9. The contention of the petitioner is that even though the charge
against the petitioner was of the medicines supplied by the petitioner
being not of standard quality, neither the show cause notice nor the order
impugned in the petition records as to whether the said charge fell in the
category of minor or major defect. It is further the case of the petitioner
that even if the defects was to be presumed to be major, neither has the
petitioner been called upon to lift any stock nor has been asked for price
thereof. It is yet further the argument of the counsel for the petitioner that
even in the case of a major defect (though not charged or established) the
maximum punishment could have been of debarring the petitioner for
supplying that particular drug/medicine only for the remaining period of
the contract or for the next contract period; the penalty provided is not of
debarring the petitioner for making any supplies whatsoever or for five
years; that the next contract period could be only from 2008 to 2010 and
there is no justification for debarring the petitioner after the year 2010 as
is being done.
10. This Court in Chandana Kedia (supra) has also held that penalty
more than that provided in the contract could not be imposed.

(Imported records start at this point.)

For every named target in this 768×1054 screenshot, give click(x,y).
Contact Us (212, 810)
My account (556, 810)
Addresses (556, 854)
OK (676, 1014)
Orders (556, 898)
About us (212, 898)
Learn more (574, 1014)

11. The respondent MCD neither in the counter affidavit nor in the
course of arguments has been able to explain as to why the show cause
notice and the impugned order though claiming the drugs supplied by the
petitioner to be not a standard quality, do not further classify whether the
said defect fell in the minor or major and as to why and under which
provision or right, the petitioner has been debarred for five years from
making of supplies, when even for a major defect the maximum penalty of
debarring from making supplies of that product only for the next contract
period i.e. for the year 2008-2010 only could be imposed.
12. In view of the aforesaid, even though other grounds have also been
taken by the petitioner, the aforesaid alone is found sufficient for the
petition to succeed.
13. Consequently, the petition is allowed; the impugned order dated
28th September, 2010 of the respondent MCD is hereby set aside/quashed.
I refrain from imposing any costs on the respondent.